▶ Selected extract
----
I'm seeing some odd behavior, but not sure if this is server-related or sourmash related.

On a compute node, tax prepare will refuse to prepare a new lineages database, saying the table already exists. After running, a new file of that name exists but is empty.

sourmash tax prepare -t gtdb-rs207.taxonomy.csv -o gtdb-rs207.taxonomy.db

== This is sourmash version 4.4.4.dev2+g2f38f6c2. ==
== Please cite Brown and Irber (2016), doi:10.21105/joss.00027. ==

loading taxonomies...
...loaded 317542 entries.
saving to 'gtdb-rs207.taxonomy.db', format sql...
ERROR while saving!
taxonomy table already exists in 'gtdb-rs207.taxonomy.db'

file: 512 -rw-r--r-- 1 ntpierce ctbrowngrp 0 Aug 15 15:14 gtdb-rs207.taxonomy.db

On the login node, running the exact same command seems to work, even without removing the empty file.

sourmash tax prepare -t gtdb-rs207.taxonomy.csv -o gtdb-rs207.taxonomy.db

== This is sourmash version 4.4.4.dev2+g2f38f6c2. ==
== Please cite Brown and Irber (2016), doi:10.21105/joss.00027. ==

loading taxonomies...
...loaded 317542 entries.
saving to 'gtdb-rs207.taxonomy.db', format sql...
done!

file: 15M -rw-r--r-- 1 ntpierce ctbrowngrp 54M Aug 15 15:17 gtdb-rs207.taxonomy.db

Running the command again once the file is non-empty produces the error seen above.

ctb commented 2 years ago

I can't replicate this on farm nodes c6-58 or bm10 - but I believe it happens ;). I've seen weird things happen with sqlite on the nodes on our HPC. I think it has to do with locking, but that's just a guess.

Next time you run across this problem, could you record the specific node and filesystem you're on? thanks!
----
(Records of locating words and elements)

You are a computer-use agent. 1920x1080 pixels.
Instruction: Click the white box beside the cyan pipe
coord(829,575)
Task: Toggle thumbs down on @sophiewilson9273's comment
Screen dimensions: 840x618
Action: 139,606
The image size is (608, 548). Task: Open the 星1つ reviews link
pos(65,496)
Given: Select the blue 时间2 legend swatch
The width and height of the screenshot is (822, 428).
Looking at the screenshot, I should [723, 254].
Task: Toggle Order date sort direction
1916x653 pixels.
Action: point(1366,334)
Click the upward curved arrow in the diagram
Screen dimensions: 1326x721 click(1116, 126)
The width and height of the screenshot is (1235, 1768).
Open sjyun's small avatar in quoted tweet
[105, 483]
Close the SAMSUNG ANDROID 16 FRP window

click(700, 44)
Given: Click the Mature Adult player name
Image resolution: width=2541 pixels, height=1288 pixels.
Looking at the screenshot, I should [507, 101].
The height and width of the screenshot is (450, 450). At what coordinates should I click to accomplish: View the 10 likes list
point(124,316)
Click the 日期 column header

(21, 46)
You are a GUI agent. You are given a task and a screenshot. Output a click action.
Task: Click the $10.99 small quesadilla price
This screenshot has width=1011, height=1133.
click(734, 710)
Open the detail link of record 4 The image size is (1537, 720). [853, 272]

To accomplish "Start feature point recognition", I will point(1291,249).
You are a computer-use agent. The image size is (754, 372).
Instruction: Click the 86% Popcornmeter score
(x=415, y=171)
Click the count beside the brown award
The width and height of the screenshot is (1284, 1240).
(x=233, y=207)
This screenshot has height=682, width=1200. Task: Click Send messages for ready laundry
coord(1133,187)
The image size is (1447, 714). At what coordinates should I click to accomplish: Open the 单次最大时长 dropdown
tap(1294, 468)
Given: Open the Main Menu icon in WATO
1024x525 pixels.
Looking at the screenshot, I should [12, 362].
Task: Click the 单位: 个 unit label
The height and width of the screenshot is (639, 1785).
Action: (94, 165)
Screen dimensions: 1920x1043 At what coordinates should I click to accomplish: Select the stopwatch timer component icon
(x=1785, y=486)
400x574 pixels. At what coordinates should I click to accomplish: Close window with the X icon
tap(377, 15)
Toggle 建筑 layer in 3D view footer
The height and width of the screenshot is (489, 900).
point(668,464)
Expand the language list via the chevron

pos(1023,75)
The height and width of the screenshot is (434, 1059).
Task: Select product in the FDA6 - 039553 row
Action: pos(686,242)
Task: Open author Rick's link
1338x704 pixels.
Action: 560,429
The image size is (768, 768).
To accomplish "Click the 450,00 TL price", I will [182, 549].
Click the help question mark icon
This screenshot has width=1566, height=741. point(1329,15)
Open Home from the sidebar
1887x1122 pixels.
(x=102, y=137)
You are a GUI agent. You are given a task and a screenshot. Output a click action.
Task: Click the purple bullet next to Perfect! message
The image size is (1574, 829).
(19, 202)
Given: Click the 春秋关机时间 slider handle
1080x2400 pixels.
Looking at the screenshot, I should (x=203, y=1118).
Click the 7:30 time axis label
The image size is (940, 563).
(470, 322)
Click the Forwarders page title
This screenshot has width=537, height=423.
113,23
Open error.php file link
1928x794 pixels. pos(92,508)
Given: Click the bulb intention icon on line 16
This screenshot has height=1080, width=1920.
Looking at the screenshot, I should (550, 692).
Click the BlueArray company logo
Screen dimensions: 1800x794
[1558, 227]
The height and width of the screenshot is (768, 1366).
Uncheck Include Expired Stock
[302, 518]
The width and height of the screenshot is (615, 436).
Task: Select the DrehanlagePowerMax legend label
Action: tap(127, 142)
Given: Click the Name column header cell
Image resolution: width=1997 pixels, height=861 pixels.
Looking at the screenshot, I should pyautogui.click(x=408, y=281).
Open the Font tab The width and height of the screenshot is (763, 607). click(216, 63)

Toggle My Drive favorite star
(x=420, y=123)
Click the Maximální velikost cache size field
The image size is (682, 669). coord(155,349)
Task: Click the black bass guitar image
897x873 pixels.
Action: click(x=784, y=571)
----
▶ What needs to be done
Quote the sourmash thread word for word, starting at "I'm seeing some" and ending at "but is empty.".

▶ Answer in full
I'm seeing some odd behavior, but not sure if this is server-related or sourmash related.

On a compute node, tax prepare will refuse to prepare a new lineages database, saying the table already exists. After running, a new file of that name exists but is empty.